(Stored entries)

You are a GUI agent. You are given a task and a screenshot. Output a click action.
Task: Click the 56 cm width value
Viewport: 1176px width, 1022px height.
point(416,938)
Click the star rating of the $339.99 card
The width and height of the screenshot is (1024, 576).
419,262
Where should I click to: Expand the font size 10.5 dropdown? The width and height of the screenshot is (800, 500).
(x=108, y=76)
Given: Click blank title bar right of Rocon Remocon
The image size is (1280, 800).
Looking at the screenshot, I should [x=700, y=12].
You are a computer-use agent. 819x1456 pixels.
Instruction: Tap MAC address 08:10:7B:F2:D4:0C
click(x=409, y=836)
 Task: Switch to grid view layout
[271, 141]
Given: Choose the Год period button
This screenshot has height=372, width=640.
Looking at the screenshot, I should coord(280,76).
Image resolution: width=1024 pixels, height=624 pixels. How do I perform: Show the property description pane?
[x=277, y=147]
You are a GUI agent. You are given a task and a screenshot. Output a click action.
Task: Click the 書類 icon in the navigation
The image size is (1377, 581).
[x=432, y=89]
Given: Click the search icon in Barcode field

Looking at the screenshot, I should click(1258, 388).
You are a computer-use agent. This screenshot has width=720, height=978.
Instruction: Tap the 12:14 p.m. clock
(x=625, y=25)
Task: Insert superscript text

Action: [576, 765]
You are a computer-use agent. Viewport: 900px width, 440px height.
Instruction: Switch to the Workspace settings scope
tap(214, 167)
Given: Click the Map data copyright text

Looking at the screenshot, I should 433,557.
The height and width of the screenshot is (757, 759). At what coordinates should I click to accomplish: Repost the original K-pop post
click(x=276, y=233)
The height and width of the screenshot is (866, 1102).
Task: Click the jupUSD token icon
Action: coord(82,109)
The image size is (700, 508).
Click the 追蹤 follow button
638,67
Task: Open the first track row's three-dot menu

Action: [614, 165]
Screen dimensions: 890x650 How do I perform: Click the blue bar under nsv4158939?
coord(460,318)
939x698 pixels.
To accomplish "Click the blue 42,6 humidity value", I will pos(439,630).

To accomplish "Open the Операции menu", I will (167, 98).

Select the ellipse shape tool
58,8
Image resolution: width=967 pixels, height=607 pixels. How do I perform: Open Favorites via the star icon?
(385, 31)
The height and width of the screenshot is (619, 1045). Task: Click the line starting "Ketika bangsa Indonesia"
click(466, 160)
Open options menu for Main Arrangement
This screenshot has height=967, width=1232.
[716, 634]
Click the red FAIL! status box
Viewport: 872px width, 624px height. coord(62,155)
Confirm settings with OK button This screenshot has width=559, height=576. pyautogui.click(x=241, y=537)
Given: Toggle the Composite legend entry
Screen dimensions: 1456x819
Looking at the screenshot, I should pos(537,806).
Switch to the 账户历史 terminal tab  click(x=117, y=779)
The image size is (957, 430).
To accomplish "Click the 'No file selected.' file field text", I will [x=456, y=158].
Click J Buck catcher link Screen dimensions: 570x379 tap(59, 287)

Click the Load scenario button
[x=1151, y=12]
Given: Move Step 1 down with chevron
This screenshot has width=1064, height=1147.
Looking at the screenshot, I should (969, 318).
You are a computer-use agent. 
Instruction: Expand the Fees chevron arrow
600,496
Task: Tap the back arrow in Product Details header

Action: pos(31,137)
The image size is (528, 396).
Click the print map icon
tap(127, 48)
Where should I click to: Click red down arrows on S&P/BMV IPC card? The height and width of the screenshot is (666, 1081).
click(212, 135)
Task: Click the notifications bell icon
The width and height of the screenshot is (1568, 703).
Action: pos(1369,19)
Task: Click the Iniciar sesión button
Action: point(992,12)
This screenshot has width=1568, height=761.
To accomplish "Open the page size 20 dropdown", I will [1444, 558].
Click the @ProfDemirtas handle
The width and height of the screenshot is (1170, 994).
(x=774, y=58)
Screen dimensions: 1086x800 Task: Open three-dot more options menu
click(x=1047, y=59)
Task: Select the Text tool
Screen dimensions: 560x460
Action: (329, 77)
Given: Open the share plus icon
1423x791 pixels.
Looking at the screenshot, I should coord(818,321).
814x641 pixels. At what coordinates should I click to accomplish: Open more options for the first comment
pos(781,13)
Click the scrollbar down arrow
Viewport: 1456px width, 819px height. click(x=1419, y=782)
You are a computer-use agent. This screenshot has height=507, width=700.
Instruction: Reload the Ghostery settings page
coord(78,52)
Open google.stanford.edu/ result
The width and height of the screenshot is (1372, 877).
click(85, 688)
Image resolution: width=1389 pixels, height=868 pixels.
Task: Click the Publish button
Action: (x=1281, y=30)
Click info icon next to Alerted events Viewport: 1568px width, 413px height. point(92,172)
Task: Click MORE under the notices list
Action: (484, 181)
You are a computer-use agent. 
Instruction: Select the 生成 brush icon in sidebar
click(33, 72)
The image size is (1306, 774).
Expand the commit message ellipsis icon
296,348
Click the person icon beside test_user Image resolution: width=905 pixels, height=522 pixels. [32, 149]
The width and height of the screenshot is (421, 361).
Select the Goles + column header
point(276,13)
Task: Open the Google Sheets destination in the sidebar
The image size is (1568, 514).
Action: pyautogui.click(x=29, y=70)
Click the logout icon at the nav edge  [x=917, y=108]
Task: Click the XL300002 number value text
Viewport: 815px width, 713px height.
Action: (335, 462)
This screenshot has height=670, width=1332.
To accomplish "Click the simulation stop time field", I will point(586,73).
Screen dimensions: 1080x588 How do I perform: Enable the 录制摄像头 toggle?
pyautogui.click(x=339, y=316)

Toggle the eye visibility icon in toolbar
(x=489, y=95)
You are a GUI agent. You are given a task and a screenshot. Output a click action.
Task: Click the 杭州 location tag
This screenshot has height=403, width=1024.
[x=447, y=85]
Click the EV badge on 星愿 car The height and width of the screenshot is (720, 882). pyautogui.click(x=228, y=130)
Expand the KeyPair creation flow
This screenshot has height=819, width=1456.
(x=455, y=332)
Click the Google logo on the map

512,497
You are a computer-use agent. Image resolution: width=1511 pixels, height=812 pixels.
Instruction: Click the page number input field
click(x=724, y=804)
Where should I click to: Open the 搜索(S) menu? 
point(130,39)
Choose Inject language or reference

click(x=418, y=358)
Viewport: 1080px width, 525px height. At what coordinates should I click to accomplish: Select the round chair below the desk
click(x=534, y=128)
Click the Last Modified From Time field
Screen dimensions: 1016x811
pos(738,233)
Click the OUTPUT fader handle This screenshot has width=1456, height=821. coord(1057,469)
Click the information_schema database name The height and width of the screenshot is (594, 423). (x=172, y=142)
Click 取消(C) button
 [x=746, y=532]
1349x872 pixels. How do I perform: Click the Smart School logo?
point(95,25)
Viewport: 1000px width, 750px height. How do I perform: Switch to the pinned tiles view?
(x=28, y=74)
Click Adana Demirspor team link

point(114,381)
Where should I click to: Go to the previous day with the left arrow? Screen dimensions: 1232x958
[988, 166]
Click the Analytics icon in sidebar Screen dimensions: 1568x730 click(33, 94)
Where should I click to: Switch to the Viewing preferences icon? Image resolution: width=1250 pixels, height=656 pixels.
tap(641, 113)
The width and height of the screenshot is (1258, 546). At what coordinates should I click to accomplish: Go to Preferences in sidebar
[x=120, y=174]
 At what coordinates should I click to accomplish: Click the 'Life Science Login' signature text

_Directions:_ Rewrite all of the material above as a numbered list, leaving out any blank lines.

_Exercise result:_
1. You are a GUI agent. You are given a task and a screenshot. Output a click action.
2. Task: Click the 56 cm width value
3. Viewport: 1176px width, 1022px height.
4. point(416,938)
5. Click the star rating of the $339.99 card
6. The width and height of the screenshot is (1024, 576).
7. 419,262
8. Where should I click to: Expand the font size 10.5 dropdown? The width and height of the screenshot is (800, 500).
9. (x=108, y=76)
10. Given: Click blank title bar right of Rocon Remocon
11. The image size is (1280, 800).
12. Looking at the screenshot, I should [x=700, y=12].
13. You are a computer-use agent. 819x1456 pixels.
14. Instruction: Tap MAC address 08:10:7B:F2:D4:0C
15. click(x=409, y=836)
16.  Task: Switch to grid view layout
17. [271, 141]
18. Given: Choose the Год period button
19. This screenshot has height=372, width=640.
20. Looking at the screenshot, I should coord(280,76).
21. Image resolution: width=1024 pixels, height=624 pixels. How do I perform: Show the property description pane?
22. [x=277, y=147]
23. You are a GUI agent. You are given a task and a screenshot. Output a click action.
24. Task: Click the 書類 icon in the navigation
25. The image size is (1377, 581).
26. [x=432, y=89]
27. Given: Click the search icon in Barcode field
28. Looking at the screenshot, I should click(1258, 388).
29. You are a computer-use agent. This screenshot has width=720, height=978.
30. Instruction: Tap the 12:14 p.m. clock
31. (x=625, y=25)
32. Task: Insert superscript text
33. Action: [576, 765]
34. You are a computer-use agent. Viewport: 900px width, 440px height.
35. Instruction: Switch to the Workspace settings scope
36. tap(214, 167)
37. Given: Click the Map data copyright text
38. Looking at the screenshot, I should 433,557.
39. The height and width of the screenshot is (757, 759). At what coordinates should I click to accomplish: Repost the original K-pop post
40. click(x=276, y=233)
41. The height and width of the screenshot is (866, 1102).
42. Task: Click the jupUSD token icon
43. Action: coord(82,109)
44. The image size is (700, 508).
45. Click the 追蹤 follow button
46. 638,67
47. Task: Open the first track row's three-dot menu
48. Action: [614, 165]
49. Screen dimensions: 890x650 How do I perform: Click the blue bar under nsv4158939?
50. coord(460,318)
51. 939x698 pixels.
52. To accomplish "Click the blue 42,6 humidity value", I will pos(439,630).
53. To accomplish "Open the Операции menu", I will (167, 98).
54. Select the ellipse shape tool
55. 58,8
56. Image resolution: width=967 pixels, height=607 pixels. How do I perform: Open Favorites via the star icon?
57. (385, 31)
58. The height and width of the screenshot is (619, 1045). Task: Click the line starting "Ketika bangsa Indonesia"
59. click(466, 160)
60. Open options menu for Main Arrangement
61. This screenshot has height=967, width=1232.
62. [716, 634]
63. Click the red FAIL! status box
64. Viewport: 872px width, 624px height. coord(62,155)
65. Confirm settings with OK button This screenshot has width=559, height=576. pyautogui.click(x=241, y=537)
66. Given: Toggle the Composite legend entry
67. Screen dimensions: 1456x819
68. Looking at the screenshot, I should pos(537,806).
69. Switch to the 账户历史 terminal tab  click(x=117, y=779)
70. The image size is (957, 430).
71. To accomplish "Click the 'No file selected.' file field text", I will [x=456, y=158].
72. Click J Buck catcher link Screen dimensions: 570x379 tap(59, 287)
73. Click the Load scenario button
74. [x=1151, y=12]
75. Given: Move Step 1 down with chevron
76. This screenshot has width=1064, height=1147.
77. Looking at the screenshot, I should (969, 318).
78. You are a computer-use agent. 
79. Instruction: Expand the Fees chevron arrow
80. 600,496
81. Task: Tap the back arrow in Product Details header
82. Action: pos(31,137)
83. The image size is (528, 396).
84. Click the print map icon
85. tap(127, 48)
86. Where should I click to: Click red down arrows on S&P/BMV IPC card? The height and width of the screenshot is (666, 1081).
87. click(212, 135)
88. Task: Click the notifications bell icon
89. The width and height of the screenshot is (1568, 703).
90. Action: pos(1369,19)
91. Task: Click the Iniciar sesión button
92. Action: point(992,12)
93. This screenshot has width=1568, height=761.
94. To accomplish "Open the page size 20 dropdown", I will [1444, 558].
95. Click the @ProfDemirtas handle
96. The width and height of the screenshot is (1170, 994).
97. (x=774, y=58)
98. Screen dimensions: 1086x800 Task: Open three-dot more options menu
99. click(x=1047, y=59)
100. Task: Select the Text tool
101. Screen dimensions: 560x460
102. Action: (329, 77)
103. Given: Open the share plus icon
104. 1423x791 pixels.
105. Looking at the screenshot, I should coord(818,321).
106. 814x641 pixels. At what coordinates should I click to accomplish: Open more options for the first comment
107. pos(781,13)
108. Click the scrollbar down arrow
109. Viewport: 1456px width, 819px height. click(x=1419, y=782)
110. You are a computer-use agent. This screenshot has height=507, width=700.
111. Instruction: Reload the Ghostery settings page
112. coord(78,52)
113. Open google.stanford.edu/ result
114. The width and height of the screenshot is (1372, 877).
115. click(85, 688)
116. Image resolution: width=1389 pixels, height=868 pixels.
117. Task: Click the Publish button
118. Action: (x=1281, y=30)
119. Click info icon next to Alerted events Viewport: 1568px width, 413px height. point(92,172)
120. Task: Click MORE under the notices list
121. Action: (484, 181)
122. You are a computer-use agent. 
123. Instruction: Select the 生成 brush icon in sidebar
124. click(33, 72)
125. The image size is (1306, 774).
126. Expand the commit message ellipsis icon
127. 296,348
128. Click the person icon beside test_user Image resolution: width=905 pixels, height=522 pixels. [32, 149]
129. The width and height of the screenshot is (421, 361).
130. Select the Goles + column header
131. point(276,13)
132. Task: Open the Google Sheets destination in the sidebar
133. The image size is (1568, 514).
134. Action: pyautogui.click(x=29, y=70)
135. Click the logout icon at the nav edge  [x=917, y=108]
136. Task: Click the XL300002 number value text
137. Viewport: 815px width, 713px height.
138. Action: (335, 462)
139. This screenshot has height=670, width=1332.
140. To accomplish "Click the simulation stop time field", I will point(586,73).
141. Screen dimensions: 1080x588 How do I perform: Enable the 录制摄像头 toggle?
142. pyautogui.click(x=339, y=316)
143. Toggle the eye visibility icon in toolbar
144. (x=489, y=95)
145. You are a GUI agent. You are given a task and a screenshot. Output a click action.
146. Task: Click the 杭州 location tag
147. This screenshot has height=403, width=1024.
148. [x=447, y=85]
149. Click the EV badge on 星愿 car The height and width of the screenshot is (720, 882). pyautogui.click(x=228, y=130)
150. Expand the KeyPair creation flow
151. This screenshot has height=819, width=1456.
152. (x=455, y=332)
153. Click the Google logo on the map
154. 512,497
155. You are a computer-use agent. Image resolution: width=1511 pixels, height=812 pixels.
156. Instruction: Click the page number input field
157. click(x=724, y=804)
158. Where should I click to: Open the 搜索(S) menu? 
159. point(130,39)
160. Choose Inject language or reference
161. click(x=418, y=358)
162. Viewport: 1080px width, 525px height. At what coordinates should I click to accomplish: Select the round chair below the desk
163. click(x=534, y=128)
164. Click the Last Modified From Time field
165. Screen dimensions: 1016x811
166. pos(738,233)
167. Click the OUTPUT fader handle This screenshot has width=1456, height=821. coord(1057,469)
168. Click the information_schema database name The height and width of the screenshot is (594, 423). (x=172, y=142)
169. Click 取消(C) button
170.  [x=746, y=532]
171. 1349x872 pixels. How do I perform: Click the Smart School logo?
172. point(95,25)
173. Viewport: 1000px width, 750px height. How do I perform: Switch to the pinned tiles view?
174. (x=28, y=74)
175. Click Adana Demirspor team link
176. point(114,381)
177. Where should I click to: Go to the previous day with the left arrow? Screen dimensions: 1232x958
178. [988, 166]
179. Click the Analytics icon in sidebar Screen dimensions: 1568x730 click(33, 94)
180. Where should I click to: Switch to the Viewing preferences icon? Image resolution: width=1250 pixels, height=656 pixels.
181. tap(641, 113)
182. The width and height of the screenshot is (1258, 546). At what coordinates should I click to accomplish: Go to Preferences in sidebar
183. [x=120, y=174]
184.  At what coordinates should I click to accomplish: Click the 'Life Science Login' signature text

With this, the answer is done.